Retracing life in the distant past calls for a highly scientific approach stresses Shalev, whose training includes bachelor's and master's degrees in Biblical archeology and a Ph.D. in archeological material sciences. 'Take early metals, for instance, which represent ancient hi-tech. Astute examination of early metal findings could tease out a world of information. Israel has many findings that are catalogued according to material, site, or estimated era. But most have not been analyzed for further key information. It's no more than a historic or intuitive assumption, for instance, to decide that a pot found in an archeological dig was used for cooking unless we perform a lipid analysis.' (Lipids are a diverse group of organic compounds that, among other functions, make up the cell walls of living organisms.) 'And the same goes for a metal dagger. How can one determine whether it was used for butchering or to cut vegetables? Maybe for both?
Holding an archeological finding, Shalev, currently working at the Weizmann Institute's Scientific Archeology Center headed by Prof. Steve Weiner, tells its history. It started out as a raw mineral, but after being artificially exposed to some form of thermal activity changed into a different substance with new mechanical and thermal properties. Despite its eye-catching shine this rock may have lain around for centuries - prior to the Chalcolithic period (4500-3500 B.C.) people had no clue that some rocks, rich in copper or arsenic, for instance, could be transformed into metal. But once this knowledge had been uncovered, it was widely used to craft metal objects. After several years of use this particular object was lost or buried, and since then it has interacted with its environment for thousands of years, during which it gradually corroded, changing back to a mineral state.
'By understanding the abilities and knowledge (chemical, physical, etc.) needed in tool-making, one can reconstruct essential parts of social and economic systems,' says Shalev. 'Metal findings, for example, offer a window to the social and cultural changes occurring in Israel during the transition from the fourth to the third millenium B.C., when urbanization began.'
At times however, solid scientific data can spoil quite a good story, Shalev admits. The British museum has a sword on display, known as the 'Philistine Sword,' which is more than a meter long.

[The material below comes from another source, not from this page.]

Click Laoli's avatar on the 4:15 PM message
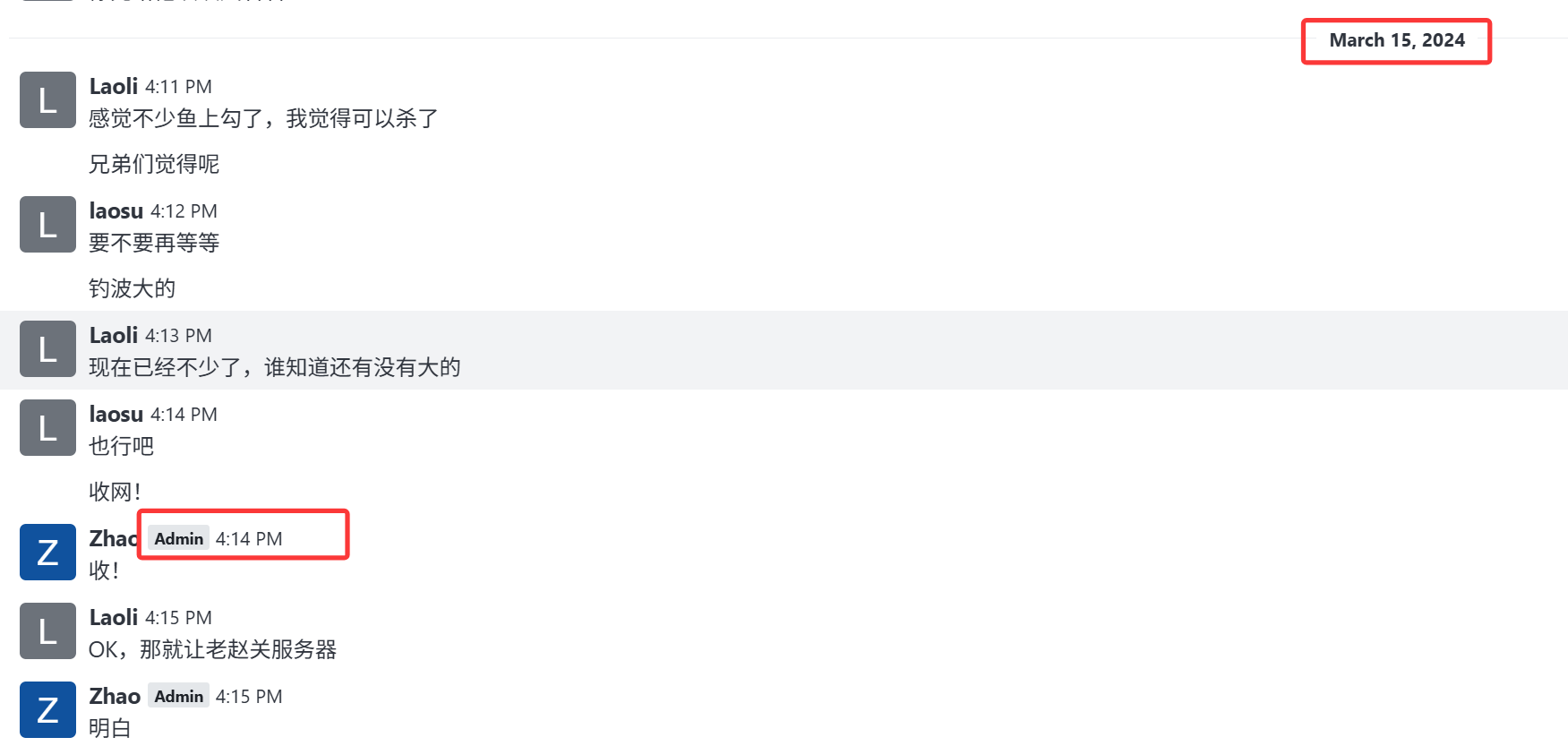The height and width of the screenshot is (746, 1568). 47,631
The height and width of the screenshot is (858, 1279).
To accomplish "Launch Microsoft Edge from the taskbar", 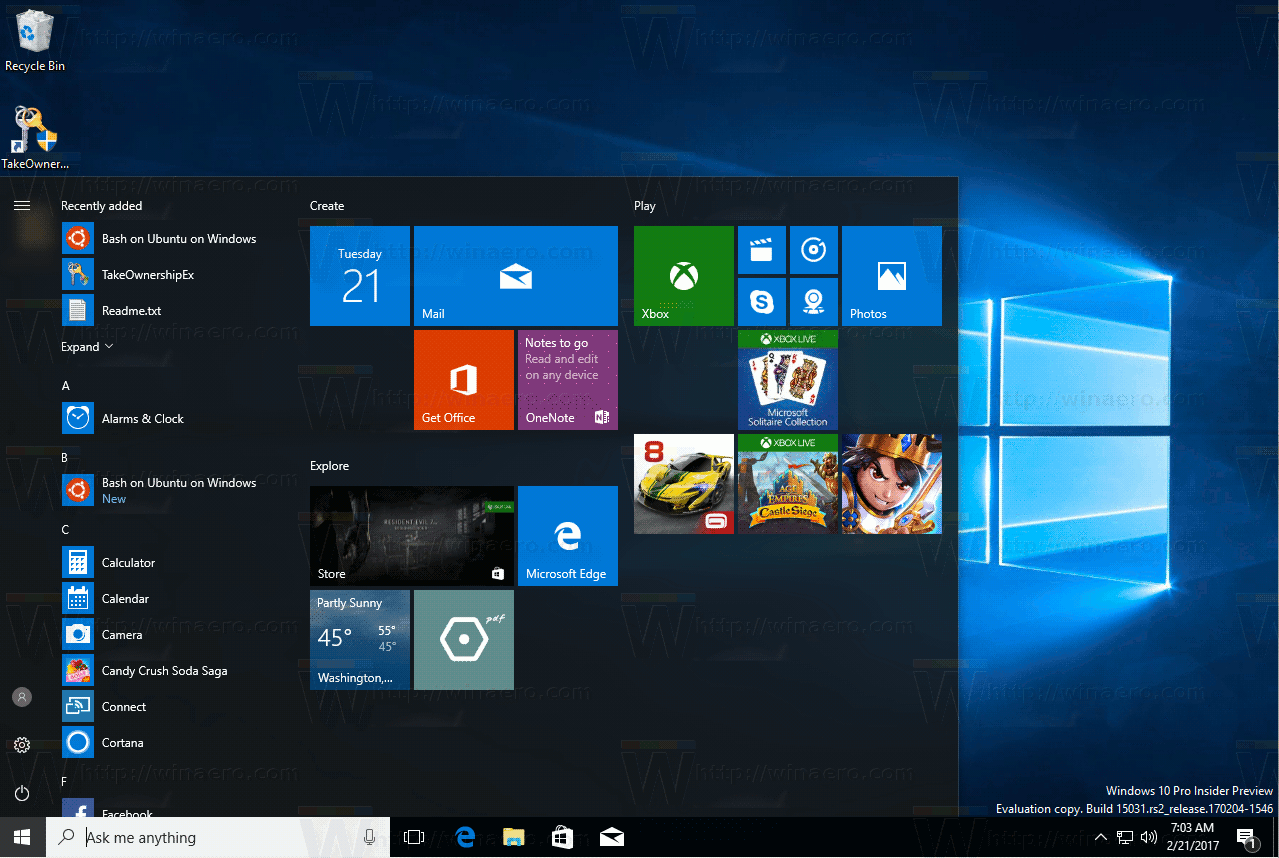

Found at an excavation site near today's Beit Dagan, it was long considered the only example ever found of a weapon produced by the legendary 'sea people,' who occupied Israel's southern coastal region toward the end of the second millenium B.C. Whoever wanted to demonstrate what David had to face in his epic fight against Goliath would make reference to this sword.
However, in his research, Shalev found that during the early Iron Age, when the Philistines lived in the region, all the copper based metals contained a certain amount of tin, ranging from small impurities to a deliberate addition of up to 13 percent. 'This is the era's reference stamp all over the ancient Near East,' says Shalev. 'But in analyzing the sword, we found that in addition to copper, it contained 5% arsenic and not tin - a practice belonging to the beginning of the Middle Bronze Age, more than one thousand years before the Philistines.' This finding also correlates with the sword's shape, which is very similar to swords and daggers from the intermediate period between the Early and Middle Bronze Ages and proves that the sword has nothing to do with Goliath of the Philistines.
Shalev is currently focusing his attention on developing new archeological research tools, including a project with Dr. Oded Haver of the Institute's Particle Physics Department. The project targets the use of a particle accelerator, used today to study a range of questions at the forefront of physics research, to tap into the pulse of ancient societies still hidden in untold archeological findings.